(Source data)

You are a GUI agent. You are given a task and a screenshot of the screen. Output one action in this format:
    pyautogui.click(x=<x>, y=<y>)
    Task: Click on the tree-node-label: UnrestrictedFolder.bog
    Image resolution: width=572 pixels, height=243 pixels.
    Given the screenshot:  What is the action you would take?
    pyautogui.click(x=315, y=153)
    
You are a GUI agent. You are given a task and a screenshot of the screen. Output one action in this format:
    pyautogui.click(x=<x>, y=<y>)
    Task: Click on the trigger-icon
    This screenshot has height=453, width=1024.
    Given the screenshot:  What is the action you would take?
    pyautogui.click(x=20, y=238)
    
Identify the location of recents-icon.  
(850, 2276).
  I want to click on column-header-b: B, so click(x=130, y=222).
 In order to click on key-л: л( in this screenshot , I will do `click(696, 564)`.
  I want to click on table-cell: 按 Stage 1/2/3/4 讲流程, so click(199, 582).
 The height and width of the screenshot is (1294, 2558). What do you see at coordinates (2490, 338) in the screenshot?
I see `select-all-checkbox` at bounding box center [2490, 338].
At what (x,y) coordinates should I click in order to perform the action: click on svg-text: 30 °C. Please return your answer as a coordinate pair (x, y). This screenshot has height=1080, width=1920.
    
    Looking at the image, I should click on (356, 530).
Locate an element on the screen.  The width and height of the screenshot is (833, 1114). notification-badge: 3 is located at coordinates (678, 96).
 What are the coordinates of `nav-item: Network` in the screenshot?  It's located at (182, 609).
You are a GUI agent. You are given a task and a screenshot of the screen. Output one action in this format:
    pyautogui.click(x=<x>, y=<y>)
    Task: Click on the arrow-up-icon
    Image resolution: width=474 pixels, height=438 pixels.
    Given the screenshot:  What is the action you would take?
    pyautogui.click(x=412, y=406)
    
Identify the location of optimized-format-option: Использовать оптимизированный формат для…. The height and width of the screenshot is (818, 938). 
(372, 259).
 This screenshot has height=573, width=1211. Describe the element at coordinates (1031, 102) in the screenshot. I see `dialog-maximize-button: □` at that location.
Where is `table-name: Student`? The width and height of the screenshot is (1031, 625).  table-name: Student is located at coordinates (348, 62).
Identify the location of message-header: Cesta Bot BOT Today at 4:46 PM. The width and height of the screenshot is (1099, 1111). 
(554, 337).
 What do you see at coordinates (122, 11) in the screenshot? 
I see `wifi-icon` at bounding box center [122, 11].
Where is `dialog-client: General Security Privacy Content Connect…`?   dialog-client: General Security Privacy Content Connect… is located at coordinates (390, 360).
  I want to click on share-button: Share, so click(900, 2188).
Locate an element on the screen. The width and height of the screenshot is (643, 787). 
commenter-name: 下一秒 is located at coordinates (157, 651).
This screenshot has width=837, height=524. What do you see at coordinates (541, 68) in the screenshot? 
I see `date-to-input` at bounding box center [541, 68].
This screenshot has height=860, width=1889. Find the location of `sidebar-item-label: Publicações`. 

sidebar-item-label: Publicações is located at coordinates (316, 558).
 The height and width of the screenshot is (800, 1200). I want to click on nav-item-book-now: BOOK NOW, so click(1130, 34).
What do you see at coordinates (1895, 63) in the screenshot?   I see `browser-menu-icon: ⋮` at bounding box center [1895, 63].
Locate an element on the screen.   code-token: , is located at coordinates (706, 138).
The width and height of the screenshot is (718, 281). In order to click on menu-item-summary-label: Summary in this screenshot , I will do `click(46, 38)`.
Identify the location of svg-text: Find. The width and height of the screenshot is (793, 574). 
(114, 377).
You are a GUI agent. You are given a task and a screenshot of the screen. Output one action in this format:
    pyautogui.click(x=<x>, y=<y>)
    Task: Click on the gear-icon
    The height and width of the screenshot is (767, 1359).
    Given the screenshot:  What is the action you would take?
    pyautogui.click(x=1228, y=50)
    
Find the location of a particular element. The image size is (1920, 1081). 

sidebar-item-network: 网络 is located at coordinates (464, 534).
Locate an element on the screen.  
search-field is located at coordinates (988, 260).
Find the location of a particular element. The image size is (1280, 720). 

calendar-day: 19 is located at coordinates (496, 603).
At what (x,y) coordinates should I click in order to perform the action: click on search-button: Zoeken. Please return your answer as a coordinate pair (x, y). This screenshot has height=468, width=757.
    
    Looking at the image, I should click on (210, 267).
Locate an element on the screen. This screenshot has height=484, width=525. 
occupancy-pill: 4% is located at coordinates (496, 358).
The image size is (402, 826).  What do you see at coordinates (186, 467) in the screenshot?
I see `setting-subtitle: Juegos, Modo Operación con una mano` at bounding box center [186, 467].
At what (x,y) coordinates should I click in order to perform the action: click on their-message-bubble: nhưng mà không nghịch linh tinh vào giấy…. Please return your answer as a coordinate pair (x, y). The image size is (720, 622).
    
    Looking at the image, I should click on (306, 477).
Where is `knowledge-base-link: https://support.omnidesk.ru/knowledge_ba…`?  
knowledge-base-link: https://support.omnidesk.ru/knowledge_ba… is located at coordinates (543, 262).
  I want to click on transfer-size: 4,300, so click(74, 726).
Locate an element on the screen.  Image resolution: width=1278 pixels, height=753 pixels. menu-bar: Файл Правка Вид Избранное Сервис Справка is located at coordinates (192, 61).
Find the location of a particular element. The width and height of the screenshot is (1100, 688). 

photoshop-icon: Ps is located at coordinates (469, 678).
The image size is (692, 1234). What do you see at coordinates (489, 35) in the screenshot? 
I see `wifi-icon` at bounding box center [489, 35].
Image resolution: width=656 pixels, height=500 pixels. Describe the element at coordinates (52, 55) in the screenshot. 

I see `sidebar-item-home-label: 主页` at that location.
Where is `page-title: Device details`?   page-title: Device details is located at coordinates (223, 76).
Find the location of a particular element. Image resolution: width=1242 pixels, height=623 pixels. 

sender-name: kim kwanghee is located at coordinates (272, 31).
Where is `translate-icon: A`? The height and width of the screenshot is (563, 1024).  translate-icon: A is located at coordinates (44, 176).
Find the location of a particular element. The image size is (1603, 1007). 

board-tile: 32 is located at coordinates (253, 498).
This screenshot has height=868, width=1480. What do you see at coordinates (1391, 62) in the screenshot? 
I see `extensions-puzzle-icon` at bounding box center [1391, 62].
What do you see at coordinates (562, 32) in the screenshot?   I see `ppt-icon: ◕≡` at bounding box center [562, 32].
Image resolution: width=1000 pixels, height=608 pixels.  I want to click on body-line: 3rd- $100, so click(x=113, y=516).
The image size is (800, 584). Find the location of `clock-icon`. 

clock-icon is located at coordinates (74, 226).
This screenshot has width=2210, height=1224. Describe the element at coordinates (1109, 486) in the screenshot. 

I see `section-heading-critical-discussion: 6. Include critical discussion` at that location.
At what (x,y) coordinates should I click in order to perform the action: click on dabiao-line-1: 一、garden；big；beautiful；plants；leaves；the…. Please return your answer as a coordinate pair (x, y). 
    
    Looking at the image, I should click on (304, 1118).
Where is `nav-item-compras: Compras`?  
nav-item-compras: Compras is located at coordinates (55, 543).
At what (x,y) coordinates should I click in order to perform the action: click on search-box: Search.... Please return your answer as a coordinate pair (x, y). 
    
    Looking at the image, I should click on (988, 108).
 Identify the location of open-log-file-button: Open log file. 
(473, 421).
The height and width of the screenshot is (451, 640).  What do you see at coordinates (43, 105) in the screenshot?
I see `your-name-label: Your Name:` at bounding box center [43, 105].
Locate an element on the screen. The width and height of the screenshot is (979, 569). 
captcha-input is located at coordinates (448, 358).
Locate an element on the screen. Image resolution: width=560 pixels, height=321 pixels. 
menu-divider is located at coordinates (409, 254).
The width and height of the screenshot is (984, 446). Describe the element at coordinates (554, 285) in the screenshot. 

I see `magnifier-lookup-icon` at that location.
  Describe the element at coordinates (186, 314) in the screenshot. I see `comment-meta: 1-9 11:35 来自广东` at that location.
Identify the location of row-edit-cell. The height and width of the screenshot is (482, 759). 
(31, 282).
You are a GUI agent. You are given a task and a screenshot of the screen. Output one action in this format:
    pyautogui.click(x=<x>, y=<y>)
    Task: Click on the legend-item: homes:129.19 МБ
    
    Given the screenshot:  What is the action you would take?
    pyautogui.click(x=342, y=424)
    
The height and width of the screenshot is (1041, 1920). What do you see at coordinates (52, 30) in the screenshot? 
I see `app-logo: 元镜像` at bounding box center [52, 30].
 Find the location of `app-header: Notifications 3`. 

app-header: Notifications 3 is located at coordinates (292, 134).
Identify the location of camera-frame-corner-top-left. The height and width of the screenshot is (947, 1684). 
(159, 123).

§ **TASK OBJECTIVE**:
Rewrite the stretch of the listing from the line containing "coordinates (706, 138)." through the line containing "calendar-day: 19 is", swapping "gear-icon" for "settings-icon" and leaving everything else unchanged.

§ **SOLUTION**:
Locate an element on the screen.   code-token: , is located at coordinates (706, 138).
The width and height of the screenshot is (718, 281). In order to click on menu-item-summary-label: Summary in this screenshot , I will do `click(46, 38)`.
Identify the location of svg-text: Find. The width and height of the screenshot is (793, 574). 
(114, 377).
You are a GUI agent. You are given a task and a screenshot of the screen. Output one action in this format:
    pyautogui.click(x=<x>, y=<y>)
    Task: Click on the settings-icon
    The height and width of the screenshot is (767, 1359).
    Given the screenshot:  What is the action you would take?
    pyautogui.click(x=1228, y=50)
    
Find the location of a particular element. The image size is (1920, 1081). 

sidebar-item-network: 网络 is located at coordinates (464, 534).
Locate an element on the screen.  
search-field is located at coordinates (988, 260).
Find the location of a particular element. The image size is (1280, 720). 

calendar-day: 19 is located at coordinates (496, 603).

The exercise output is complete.